President Donald Trump’s “Liberation Day” proclamation could have provided a moment of clarity. Wednesday’s announcement was the culmination of months of false starts from his administration over whether it would really follow through on his campaign promise to impose sweeping tariffs on goods imported from across the globe. But now that he’s pulled the trigger, businesses, governments and investors are even more confused about the purpose, or the vision, or the rationale behind the gaping economic wound his colossal import taxes have blasted through global markets.
The Washington Post on Friday detailed the chaotic, last-minute process that resulted in the final tariff rates announced in the Rose Garden, and included a telling quote on how disconnected Trump is from the response to his decision:
“He’s at the peak of just not giving a f— anymore,” said a White House official with knowledge of Trump’s thinking. “Bad news stories? Doesn’t give a f—. He’s going to do what he’s going to do. He’s going to do what he promised to do on the campaign trail.”
One way to read the official’s characterization is that Trump is broadly indifferent to the public reception to his trade policy. I’d argue it’s just as legible as a description of what seems to have been the thought process going into the decision. Because taken at face value, it’s deeply mystifying what these new taxes are meant to do for the American economy, as consumers are forced to pay thousands of dollars more per year for goods and their retirement accounts are pummeled.

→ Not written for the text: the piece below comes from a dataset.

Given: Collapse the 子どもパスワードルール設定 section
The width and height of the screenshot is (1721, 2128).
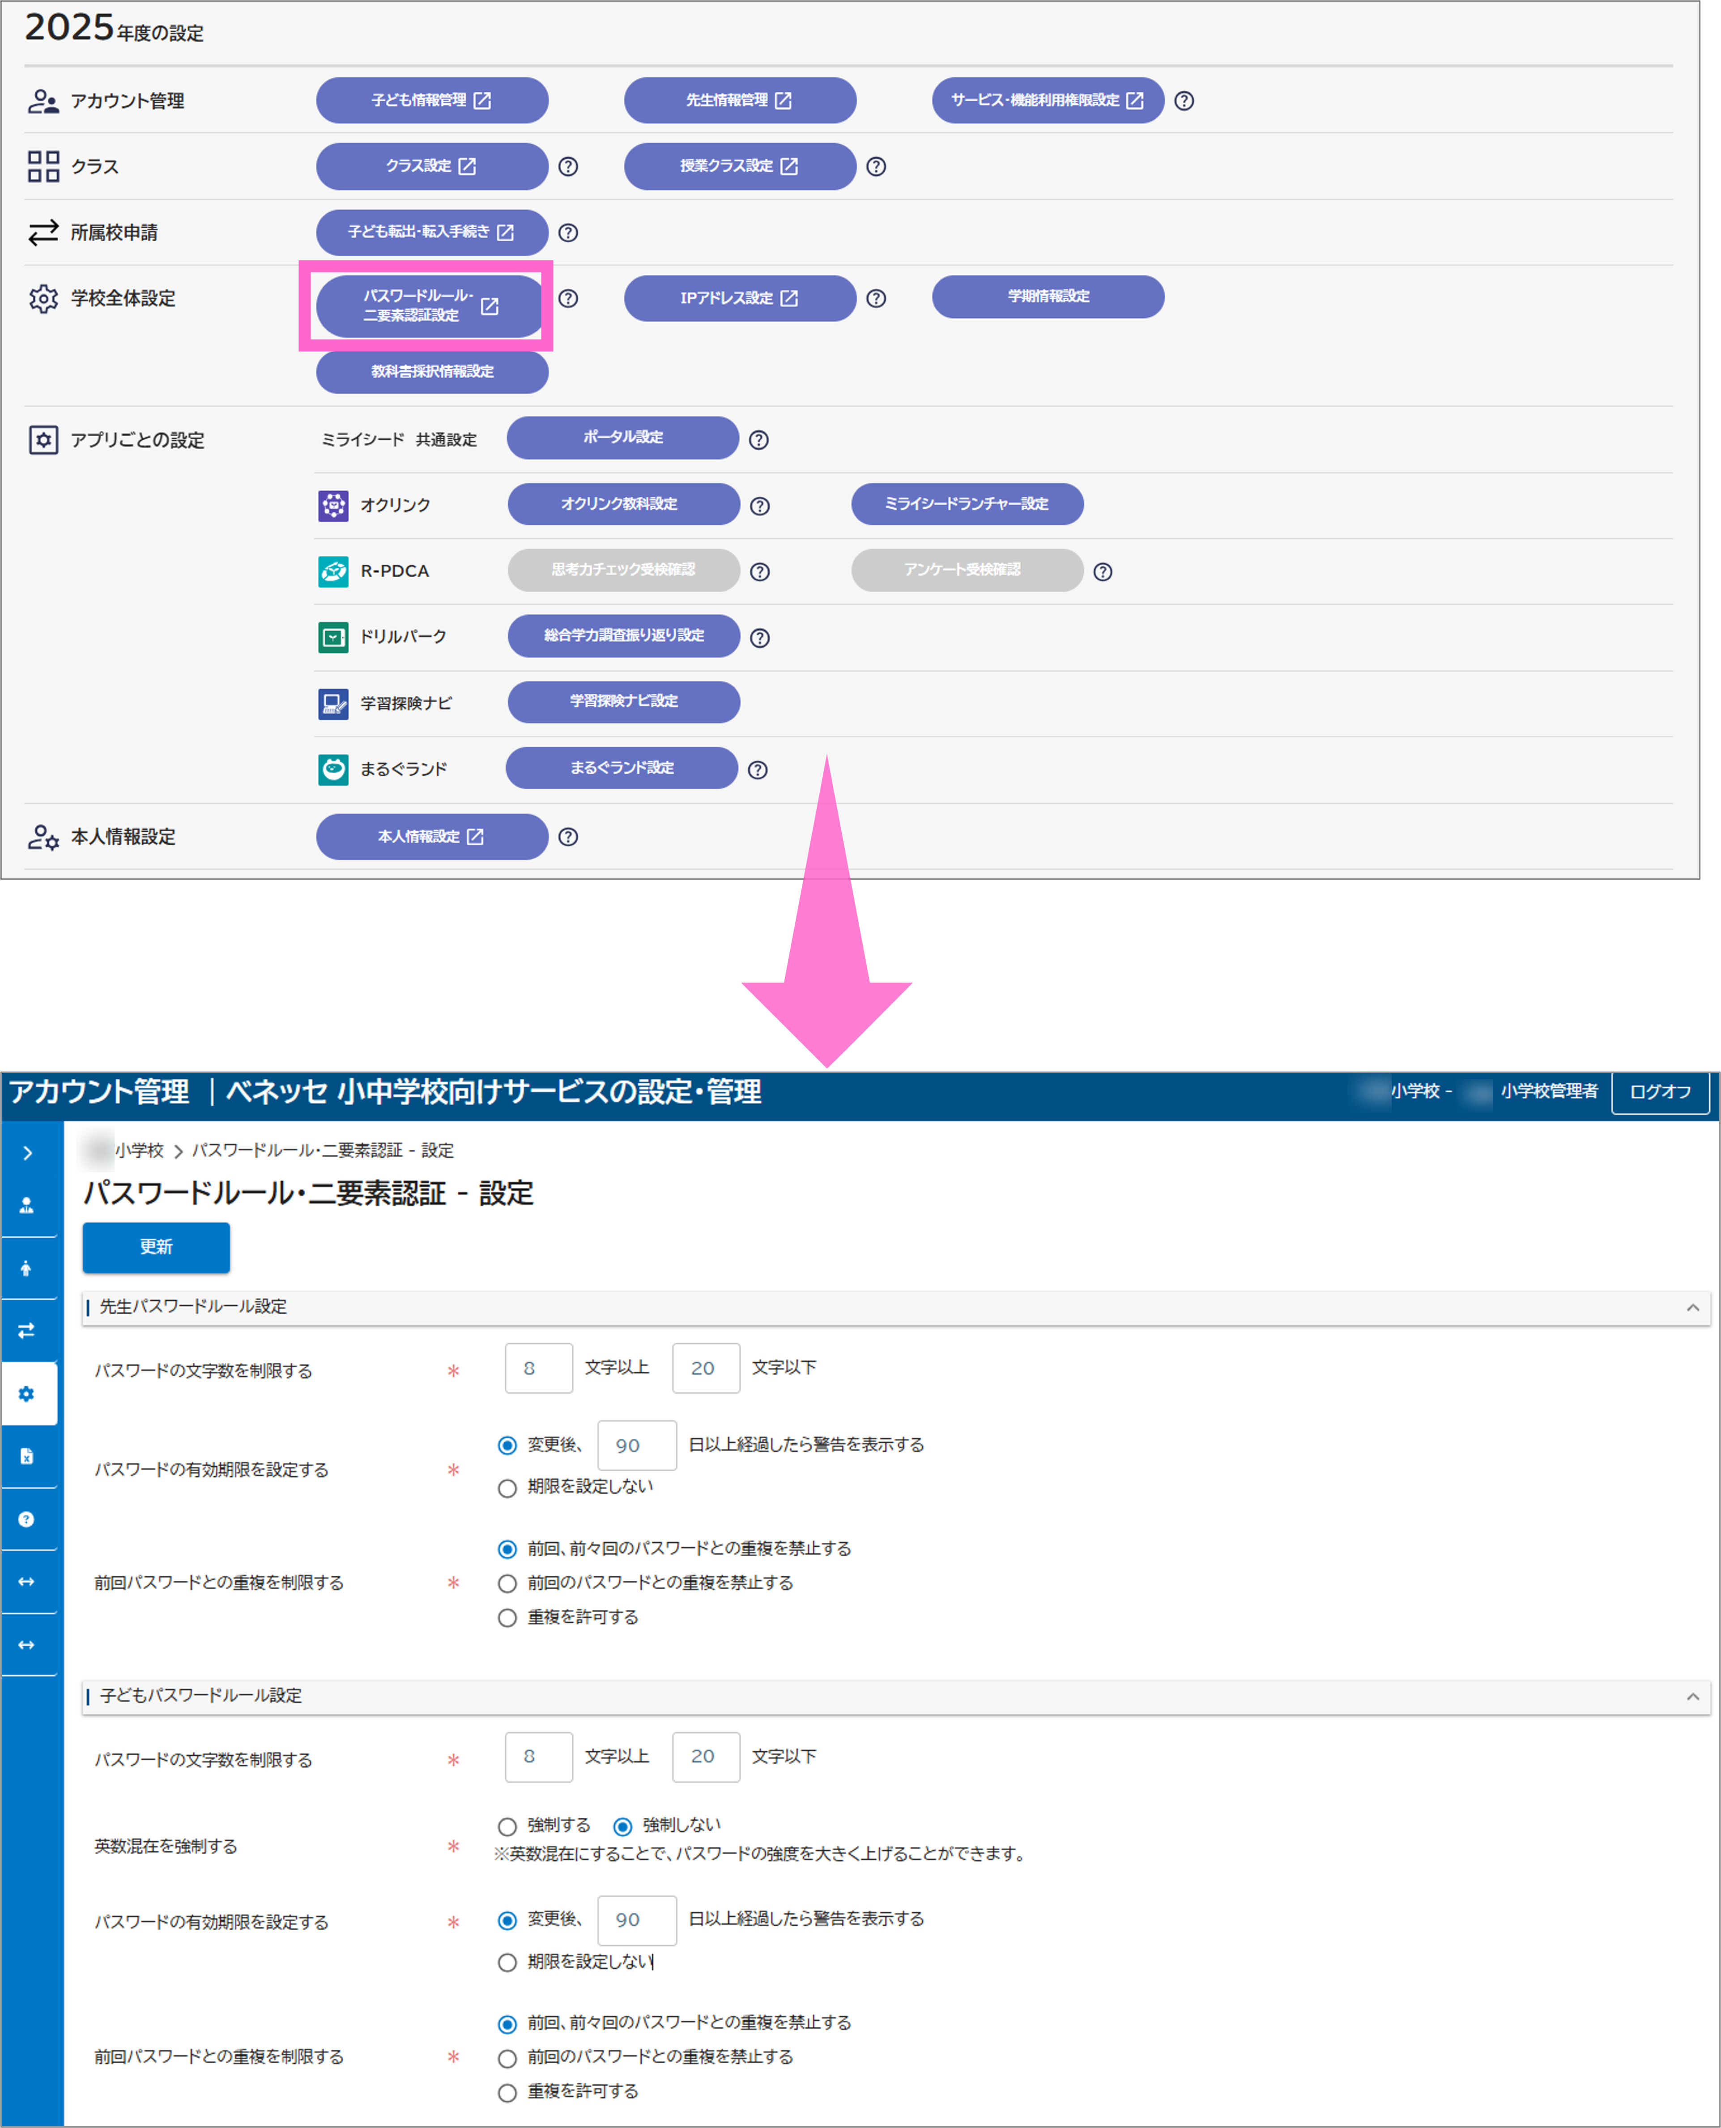Looking at the screenshot, I should [1692, 1696].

Even leaving aside the dubious formula for calculating the tariffs levied on imports from trading partners, none of the explanations offered by administration officials have really jibed with one another to suggest a coherent strategy. Several of them even straight-up contradict each other or clash with other Trump policies.
Are they meant to spur domestic manufacturing growth? That’s the tack that Vice President JD Vance and Trump trade aide Peter Navarro have taken in trying to sell the tariffs to a skeptical business community. But there’s no way that could happen overnight (or even before the conclusion of Trump’s second term), and companies aren’t going to pour millions into investing in new factories and hiring and training workers if the tariffs might suddenly be lifted at Trump’s whim or in a later Democratic administration. Additionally, many of the items that now face tariffs, especially agricultural ones like coffee and bananas, can’t be produced in the U.S. or would be extremely cost-prohibitive under current labor laws.
In that case, are they simply a stepping stone for new negotiations? There’s been mixed signals on that front. Navarro and Commerce Secretary Howard Lutnick were very clear on Thursday when speaking with CNBC that these tariffs are here to stay, and an internal set of White House talking points indicated as much. But Trump himself contradicted them when speaking with reporters on Air Force One later that day, saying, “The tariffs give us great power to negotiate. They always have.” Several Asian countries are already testing the waters to see if they can persuade the president to back off. And to underscore how the sword swings both ways, NBC News reports that China halted an imminent deal on the sale of TikTok to secure leverage in negotiating away the massive 54% tariff on Chinese goods.